Text under study:
____________________

Today, there is an alternative. Through eCoverage, an online firm that sells auto insurance products without offices or agents, customers can purchase insurance within a few minutes of filling out a simple online questionnaire and, in a simplified processing system, file and track claims via the Internet. Cutting out overhead costs and eliminating the agent as a go-between, eCoverage seeks to save customers both time and money.
Described by some as "the Amazon.com of insurance," eCoverage boldly heralded its arrival on the insurance market in September of 1999 with advertisements containing the tagline, "The industry is history." While the country's insurance giants have not exactly rolled over, there is no question that the innovative, upstart start-up has begun to change the way people think about insurance and the way insurers think about themselves.
Says eCoverage founder and Chairman David Riker '93, "We have woken up an industry that could be characterized as the most bureaucratic and slow-moving industry of all." Featured in nearly 200 major press articles in its short life, eCoverage boasts a formidable "blue chip" board that speaks to its stability, despite its rapid growth. And the traditional insurers are taking notice. Not wanting to be left out of the online market, they are grappling with technology challenges and other issues related to conducting business on the Internet. To date, only a few other insurers actually sell insurance online. Some allow online submission of applications, for example, but in most cases consumers cannot manage all their insurance needs through a Web-based account and must still work within the traditional agent-carrier system.

____________________

Supplied entries:
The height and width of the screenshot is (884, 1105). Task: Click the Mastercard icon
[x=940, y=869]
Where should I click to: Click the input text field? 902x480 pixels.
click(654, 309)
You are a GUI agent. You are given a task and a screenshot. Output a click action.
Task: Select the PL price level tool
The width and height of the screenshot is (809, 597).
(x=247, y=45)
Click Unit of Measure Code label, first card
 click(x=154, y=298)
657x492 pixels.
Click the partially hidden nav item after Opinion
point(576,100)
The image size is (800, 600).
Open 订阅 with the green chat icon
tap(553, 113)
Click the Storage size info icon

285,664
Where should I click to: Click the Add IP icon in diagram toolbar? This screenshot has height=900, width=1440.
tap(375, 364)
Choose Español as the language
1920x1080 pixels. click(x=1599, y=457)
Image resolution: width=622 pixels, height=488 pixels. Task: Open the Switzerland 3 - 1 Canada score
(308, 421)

____________________

Questions on the material:
a: Write out the passage about eCoverage word for word, starting with "Says eCoverage founder" and going on through "traditional agent-carrier system.".
b: List every phrase that the passage about eCoverage encloses in quotation marks.

Exercise answers:
a:
Says eCoverage founder and Chairman David Riker '93, "We have woken up an industry that could be characterized as the most bureaucratic and slow-moving industry of all." Featured in nearly 200 major press articles in its short life, eCoverage boasts a formidable "blue chip" board that speaks to its stability, despite its rapid growth. And the traditional insurers are taking notice. Not wanting to be left out of the online market, they are grappling with technology challenges and other issues related to conducting business on the Internet. To date, only a few other insurers actually sell insurance online. Some allow online submission of applications, for example, but in most cases consumers cannot manage all their insurance needs through a Web-based account and must still work within the traditional agent-carrier system.

b:
- the Amazon.com of insurance
- The industry is history.
- We have woken up an industry that could be characterized as the most bureaucratic and slow-moving industry of all.
- blue chip